There it is, the mythical desert city of Palmyra. In the distance we perceive the golden glow of the ruins. On the edge of the archaeological site stretches a forest of palm trees that turns this piece of dry desert into a fertile oasis.

No one has left his mark on Palmyra more than Queen Zenobia. She came to power in 267, after her predecessor and husband, King Odaenathus, died of poisoning. It remains unclear whether she had anything to do with it herself. What was clear was her intention not to be content with a second-rate role. She was known for her strong character and was said to be exceptionally intelligent and attractive. She ruled Palmyra in a way that impressed both the East and the West. She was fluent in Greek, Latin, Aramaic, and Egyptian, and entertained countless philosophers, scientists, and theologians at her court.

Under Zenobia's rule, Palmyra grew into a rich and prosperous desert city of about two hundred thousand inhabitants. It was above all the toll she levied on caravans that formed the basis for that prosperity. After all, the oasis was an important junction on the Silk Road. Travellers who saw the Palmyra skyline looming in the distance after crossing the desert no doubt heaved a sigh of relief.

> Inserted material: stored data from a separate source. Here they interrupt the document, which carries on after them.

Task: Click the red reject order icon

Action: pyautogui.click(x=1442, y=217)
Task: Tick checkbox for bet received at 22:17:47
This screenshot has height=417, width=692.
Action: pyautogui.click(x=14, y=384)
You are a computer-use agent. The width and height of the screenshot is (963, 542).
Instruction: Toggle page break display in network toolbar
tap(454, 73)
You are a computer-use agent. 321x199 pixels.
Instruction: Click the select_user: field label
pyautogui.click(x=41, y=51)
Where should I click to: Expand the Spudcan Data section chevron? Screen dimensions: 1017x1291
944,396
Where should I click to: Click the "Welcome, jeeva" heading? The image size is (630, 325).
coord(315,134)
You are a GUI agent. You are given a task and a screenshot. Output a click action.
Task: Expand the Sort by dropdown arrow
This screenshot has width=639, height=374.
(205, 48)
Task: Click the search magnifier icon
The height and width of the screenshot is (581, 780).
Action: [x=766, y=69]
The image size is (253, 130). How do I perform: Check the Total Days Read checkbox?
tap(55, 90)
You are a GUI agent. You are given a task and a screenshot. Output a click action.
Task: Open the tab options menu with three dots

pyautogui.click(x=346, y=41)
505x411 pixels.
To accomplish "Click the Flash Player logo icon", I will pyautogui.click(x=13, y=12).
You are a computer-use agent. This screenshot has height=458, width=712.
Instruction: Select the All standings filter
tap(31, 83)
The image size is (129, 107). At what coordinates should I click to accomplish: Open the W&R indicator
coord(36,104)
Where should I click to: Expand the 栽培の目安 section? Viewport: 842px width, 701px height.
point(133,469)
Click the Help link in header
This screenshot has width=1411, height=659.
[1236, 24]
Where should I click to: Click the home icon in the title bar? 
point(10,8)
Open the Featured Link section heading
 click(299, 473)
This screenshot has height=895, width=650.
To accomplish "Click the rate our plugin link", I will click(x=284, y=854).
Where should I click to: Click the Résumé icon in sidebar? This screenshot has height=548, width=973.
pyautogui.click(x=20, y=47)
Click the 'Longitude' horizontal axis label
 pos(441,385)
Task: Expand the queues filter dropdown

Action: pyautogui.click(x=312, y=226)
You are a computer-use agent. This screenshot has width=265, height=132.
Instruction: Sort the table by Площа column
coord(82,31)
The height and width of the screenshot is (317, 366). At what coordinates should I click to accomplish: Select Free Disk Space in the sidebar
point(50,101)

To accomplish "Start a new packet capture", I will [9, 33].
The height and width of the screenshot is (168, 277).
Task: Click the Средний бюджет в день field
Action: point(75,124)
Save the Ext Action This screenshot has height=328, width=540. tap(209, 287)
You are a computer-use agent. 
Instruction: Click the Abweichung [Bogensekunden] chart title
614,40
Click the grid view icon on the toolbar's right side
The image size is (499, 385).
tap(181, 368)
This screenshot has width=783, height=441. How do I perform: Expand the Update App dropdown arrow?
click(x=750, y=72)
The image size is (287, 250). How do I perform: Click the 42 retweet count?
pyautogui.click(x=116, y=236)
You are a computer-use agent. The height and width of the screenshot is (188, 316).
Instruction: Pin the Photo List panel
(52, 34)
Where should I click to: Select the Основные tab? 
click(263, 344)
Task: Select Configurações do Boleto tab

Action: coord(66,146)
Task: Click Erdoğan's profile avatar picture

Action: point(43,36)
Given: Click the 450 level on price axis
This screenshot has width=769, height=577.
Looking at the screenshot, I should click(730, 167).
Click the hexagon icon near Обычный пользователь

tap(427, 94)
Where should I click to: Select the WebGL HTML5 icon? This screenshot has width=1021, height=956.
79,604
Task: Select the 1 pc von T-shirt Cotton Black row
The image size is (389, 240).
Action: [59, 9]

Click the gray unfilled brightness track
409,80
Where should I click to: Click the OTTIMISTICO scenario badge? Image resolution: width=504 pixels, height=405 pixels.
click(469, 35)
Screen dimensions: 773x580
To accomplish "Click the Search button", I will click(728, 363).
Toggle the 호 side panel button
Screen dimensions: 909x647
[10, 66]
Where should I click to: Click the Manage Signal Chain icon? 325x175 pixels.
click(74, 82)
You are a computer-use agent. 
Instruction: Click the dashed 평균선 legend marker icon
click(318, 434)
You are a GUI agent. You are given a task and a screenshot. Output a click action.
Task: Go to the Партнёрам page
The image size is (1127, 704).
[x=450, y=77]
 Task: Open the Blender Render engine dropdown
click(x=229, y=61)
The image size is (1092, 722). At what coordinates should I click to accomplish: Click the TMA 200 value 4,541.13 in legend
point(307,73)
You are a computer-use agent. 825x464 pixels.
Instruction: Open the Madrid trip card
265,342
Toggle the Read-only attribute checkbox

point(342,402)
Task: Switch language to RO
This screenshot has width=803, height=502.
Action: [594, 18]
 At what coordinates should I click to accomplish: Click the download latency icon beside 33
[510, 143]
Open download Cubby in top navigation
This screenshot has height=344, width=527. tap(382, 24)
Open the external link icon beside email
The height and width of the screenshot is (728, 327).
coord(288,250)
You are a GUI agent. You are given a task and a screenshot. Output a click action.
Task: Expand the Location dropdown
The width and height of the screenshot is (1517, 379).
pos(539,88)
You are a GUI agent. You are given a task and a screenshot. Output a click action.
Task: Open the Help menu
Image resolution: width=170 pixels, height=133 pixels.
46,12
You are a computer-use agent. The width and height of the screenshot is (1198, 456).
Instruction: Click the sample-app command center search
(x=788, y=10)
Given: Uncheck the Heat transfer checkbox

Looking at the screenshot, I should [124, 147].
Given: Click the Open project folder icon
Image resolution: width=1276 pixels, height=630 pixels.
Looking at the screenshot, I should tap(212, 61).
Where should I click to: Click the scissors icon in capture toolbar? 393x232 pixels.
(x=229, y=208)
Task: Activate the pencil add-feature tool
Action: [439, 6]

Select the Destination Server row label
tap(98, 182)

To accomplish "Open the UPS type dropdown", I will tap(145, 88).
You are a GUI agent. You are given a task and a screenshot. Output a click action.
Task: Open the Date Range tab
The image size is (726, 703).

The fact that Palmyra was formally part of the Roman Empire was an eyesore for Zenobia. Already in 268 she started to occupy one Roman region after another. Syria, Egypt and important parts of Asia Minor capitulated. All approaches to the Silk Road, both by land and sea, fell into her hands. This is how she could secure her monopoly. From then on she allowed herself to be called Augustus – a title strictly reserved for the Roman emperor – and issued her own coin with her likeness.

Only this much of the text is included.